La strada dello Spluga segue ancora in gran parte il tracciato della prima carrozzabile aperta nel 1823 e comprende anche il tratto degli spettacolari tornanti di Pianazzo inaugurati nel 1838. Sia dal versante italiano che da quello svizzero, le sinuosità della strada storica, i tornanti, sono apprezzati dai motociclisti, ai quali la Valchiavenna offre scorci di grande varietà paesaggistica ma anche opportunità di sosta quanto mai ghiotte per gli amanti della natura, del paesaggio, della storia, della buona ospitalità e della cucina tipica. Oltre agli itinerari delle statali, con una moto si possono raggiungere anche i paesi in cima ai monti raggiungibili da strade comunali o provinciali “laterali”. Vogliamo citare i suggestivi paesi di Pianazzola, Olmo, S. Bernardo, Fraciscio, Starleggia, il fondovalle di Madesimo, raggiungibili con strade asfaltate di carreggiata ridotta ma agevolmente percorribili con una due ruote a motore.

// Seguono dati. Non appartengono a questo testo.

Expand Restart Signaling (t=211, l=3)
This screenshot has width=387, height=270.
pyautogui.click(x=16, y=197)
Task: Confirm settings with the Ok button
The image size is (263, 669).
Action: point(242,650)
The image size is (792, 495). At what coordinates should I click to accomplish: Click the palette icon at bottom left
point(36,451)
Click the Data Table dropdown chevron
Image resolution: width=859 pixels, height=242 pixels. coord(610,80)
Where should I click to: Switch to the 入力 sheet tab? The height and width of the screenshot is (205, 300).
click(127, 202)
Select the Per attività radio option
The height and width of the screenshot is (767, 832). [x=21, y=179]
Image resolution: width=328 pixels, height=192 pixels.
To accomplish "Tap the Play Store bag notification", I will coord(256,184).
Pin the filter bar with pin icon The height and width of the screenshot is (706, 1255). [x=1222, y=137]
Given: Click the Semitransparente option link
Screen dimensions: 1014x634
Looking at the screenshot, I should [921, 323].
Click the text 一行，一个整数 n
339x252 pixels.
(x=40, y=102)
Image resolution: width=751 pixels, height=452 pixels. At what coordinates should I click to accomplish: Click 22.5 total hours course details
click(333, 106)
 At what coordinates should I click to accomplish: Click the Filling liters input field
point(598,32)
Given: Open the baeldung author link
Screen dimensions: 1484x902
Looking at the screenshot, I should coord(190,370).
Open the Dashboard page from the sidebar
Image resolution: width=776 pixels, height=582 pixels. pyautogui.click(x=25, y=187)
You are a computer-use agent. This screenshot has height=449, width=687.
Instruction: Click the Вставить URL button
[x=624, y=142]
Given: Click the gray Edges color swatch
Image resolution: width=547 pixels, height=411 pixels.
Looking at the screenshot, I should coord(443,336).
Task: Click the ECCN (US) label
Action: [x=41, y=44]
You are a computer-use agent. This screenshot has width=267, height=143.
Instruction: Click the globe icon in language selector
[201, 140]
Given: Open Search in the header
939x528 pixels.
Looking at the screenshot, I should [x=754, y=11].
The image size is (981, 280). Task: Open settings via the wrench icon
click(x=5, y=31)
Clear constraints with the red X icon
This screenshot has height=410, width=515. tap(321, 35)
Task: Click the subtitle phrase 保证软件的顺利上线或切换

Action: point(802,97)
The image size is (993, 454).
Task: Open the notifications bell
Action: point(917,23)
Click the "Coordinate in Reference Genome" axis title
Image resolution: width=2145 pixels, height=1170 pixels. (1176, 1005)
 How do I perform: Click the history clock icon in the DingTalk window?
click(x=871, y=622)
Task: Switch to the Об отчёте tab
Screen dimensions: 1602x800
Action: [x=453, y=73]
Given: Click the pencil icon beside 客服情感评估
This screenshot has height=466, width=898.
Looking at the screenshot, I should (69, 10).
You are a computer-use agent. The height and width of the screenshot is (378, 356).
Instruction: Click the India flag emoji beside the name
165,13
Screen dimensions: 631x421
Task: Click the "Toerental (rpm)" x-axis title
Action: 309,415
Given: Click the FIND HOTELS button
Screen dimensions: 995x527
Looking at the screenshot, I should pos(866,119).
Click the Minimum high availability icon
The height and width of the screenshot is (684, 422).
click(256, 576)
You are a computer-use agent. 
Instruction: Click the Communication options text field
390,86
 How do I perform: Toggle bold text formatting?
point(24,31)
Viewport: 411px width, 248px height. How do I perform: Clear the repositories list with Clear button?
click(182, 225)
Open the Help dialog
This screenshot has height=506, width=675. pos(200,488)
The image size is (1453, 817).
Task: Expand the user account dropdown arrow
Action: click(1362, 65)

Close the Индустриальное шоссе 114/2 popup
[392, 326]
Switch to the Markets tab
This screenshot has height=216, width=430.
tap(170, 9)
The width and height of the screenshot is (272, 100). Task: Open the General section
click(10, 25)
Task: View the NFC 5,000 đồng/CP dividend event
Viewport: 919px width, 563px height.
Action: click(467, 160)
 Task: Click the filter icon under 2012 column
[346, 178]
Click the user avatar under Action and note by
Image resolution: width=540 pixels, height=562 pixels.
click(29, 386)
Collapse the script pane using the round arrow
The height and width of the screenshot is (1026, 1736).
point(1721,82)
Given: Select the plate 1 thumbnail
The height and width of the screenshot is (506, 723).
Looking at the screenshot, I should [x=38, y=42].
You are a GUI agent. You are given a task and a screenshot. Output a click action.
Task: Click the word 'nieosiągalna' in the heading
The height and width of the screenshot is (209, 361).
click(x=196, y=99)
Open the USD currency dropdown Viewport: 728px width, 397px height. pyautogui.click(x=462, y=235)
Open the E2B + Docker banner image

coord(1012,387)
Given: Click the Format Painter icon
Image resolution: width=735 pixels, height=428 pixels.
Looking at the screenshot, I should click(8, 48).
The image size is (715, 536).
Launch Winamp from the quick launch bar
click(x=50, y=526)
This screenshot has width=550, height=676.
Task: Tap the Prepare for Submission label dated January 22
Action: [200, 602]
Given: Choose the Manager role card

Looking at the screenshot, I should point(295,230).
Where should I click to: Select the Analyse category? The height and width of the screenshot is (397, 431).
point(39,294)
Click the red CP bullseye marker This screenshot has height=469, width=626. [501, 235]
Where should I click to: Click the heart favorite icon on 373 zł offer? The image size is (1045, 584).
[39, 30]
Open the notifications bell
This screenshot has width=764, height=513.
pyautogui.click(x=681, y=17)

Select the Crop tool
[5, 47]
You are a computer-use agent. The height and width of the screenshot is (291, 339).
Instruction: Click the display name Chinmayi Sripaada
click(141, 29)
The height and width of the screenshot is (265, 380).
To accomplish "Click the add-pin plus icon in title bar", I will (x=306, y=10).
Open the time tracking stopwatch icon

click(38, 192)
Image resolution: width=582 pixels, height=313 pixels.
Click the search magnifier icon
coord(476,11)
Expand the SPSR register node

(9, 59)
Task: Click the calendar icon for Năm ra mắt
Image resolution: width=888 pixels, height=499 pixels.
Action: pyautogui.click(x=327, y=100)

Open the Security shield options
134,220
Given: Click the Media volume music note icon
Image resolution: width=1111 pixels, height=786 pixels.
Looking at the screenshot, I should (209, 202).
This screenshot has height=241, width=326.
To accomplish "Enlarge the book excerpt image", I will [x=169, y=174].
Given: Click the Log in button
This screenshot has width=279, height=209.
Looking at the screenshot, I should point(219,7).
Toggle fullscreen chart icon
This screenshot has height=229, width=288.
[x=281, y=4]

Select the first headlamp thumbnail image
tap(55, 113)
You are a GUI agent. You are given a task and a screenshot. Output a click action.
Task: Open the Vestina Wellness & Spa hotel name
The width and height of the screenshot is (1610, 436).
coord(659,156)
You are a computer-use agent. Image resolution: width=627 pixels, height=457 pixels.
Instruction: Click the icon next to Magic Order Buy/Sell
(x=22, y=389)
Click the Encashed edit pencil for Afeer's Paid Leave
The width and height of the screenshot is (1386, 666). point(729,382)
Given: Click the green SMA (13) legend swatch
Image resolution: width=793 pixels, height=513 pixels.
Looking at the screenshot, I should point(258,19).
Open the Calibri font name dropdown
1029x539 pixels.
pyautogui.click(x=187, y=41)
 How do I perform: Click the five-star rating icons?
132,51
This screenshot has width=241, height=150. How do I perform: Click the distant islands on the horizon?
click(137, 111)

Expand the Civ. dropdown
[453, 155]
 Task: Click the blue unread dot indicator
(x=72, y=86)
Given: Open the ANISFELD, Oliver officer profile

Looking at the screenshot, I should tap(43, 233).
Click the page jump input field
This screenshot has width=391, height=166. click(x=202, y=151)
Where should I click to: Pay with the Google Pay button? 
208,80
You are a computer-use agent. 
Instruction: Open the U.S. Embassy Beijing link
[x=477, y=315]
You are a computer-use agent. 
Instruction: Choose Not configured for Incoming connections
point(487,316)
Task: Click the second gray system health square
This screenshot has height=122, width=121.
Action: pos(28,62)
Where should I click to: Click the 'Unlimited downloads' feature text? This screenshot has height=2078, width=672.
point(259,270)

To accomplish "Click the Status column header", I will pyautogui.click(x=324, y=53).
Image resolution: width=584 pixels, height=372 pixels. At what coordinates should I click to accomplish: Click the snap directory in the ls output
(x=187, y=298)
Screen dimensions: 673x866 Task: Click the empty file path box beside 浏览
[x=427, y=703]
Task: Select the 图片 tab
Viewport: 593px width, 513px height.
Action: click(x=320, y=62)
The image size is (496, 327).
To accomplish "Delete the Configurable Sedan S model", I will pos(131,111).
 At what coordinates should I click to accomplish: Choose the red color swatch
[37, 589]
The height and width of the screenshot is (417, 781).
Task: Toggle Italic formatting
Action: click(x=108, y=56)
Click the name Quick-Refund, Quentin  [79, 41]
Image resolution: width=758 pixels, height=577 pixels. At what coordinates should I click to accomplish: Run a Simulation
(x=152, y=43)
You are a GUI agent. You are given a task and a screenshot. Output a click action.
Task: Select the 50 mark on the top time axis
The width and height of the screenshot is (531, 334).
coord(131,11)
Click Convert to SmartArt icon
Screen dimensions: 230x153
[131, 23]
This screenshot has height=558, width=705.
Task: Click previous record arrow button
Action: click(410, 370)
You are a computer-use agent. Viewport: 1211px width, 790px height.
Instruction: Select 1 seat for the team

Non mancano in Valchiavenna dei tradizionali appuntamenti per gli appassionati di moto.
L’organizzazione negli anni è sempre stata promossa e curata dal Moto Club Valchiavenna, che con i suoi appassionati ha sempre offerto una manifestazione impeccabile.
A fine maggio il raduno internazionale del Galletto Moto Guzzi è dedicato ai fortunati possessori di questo agile mezzo di trasposto prodotto dall’industria di Mandello e che ebbe larghissima diffusione negli anni Cinquanta e Sessanta. Appassionati dall’Italia e dall’estero raggiungono Chiavenna per poi percorrere un’escursione panoramica e terminare in un luogo caratteristico per un convivio con prodotti tipici, le premiazioni, e tante amichevoli conversazioni.
Per l’estate l’appuntamento ormai consueto è il MOTORADUNO STORICO DELLO SPLUGA, riservato naturalmente a tutte le moto d’epoca. Quest’anno è programmato per domenica 22 luglio. Il punto di incontro sarà in piazza Castello a Chiavenna (dalle ore 08.00 alle ore 11.30). Nel corso dell’edizione del 2011 a Madesimo è stato graditissimo l’incontro con Nico Cereghini, prima collaudatore e poi giornalista raffinato del mondo del motociclismo.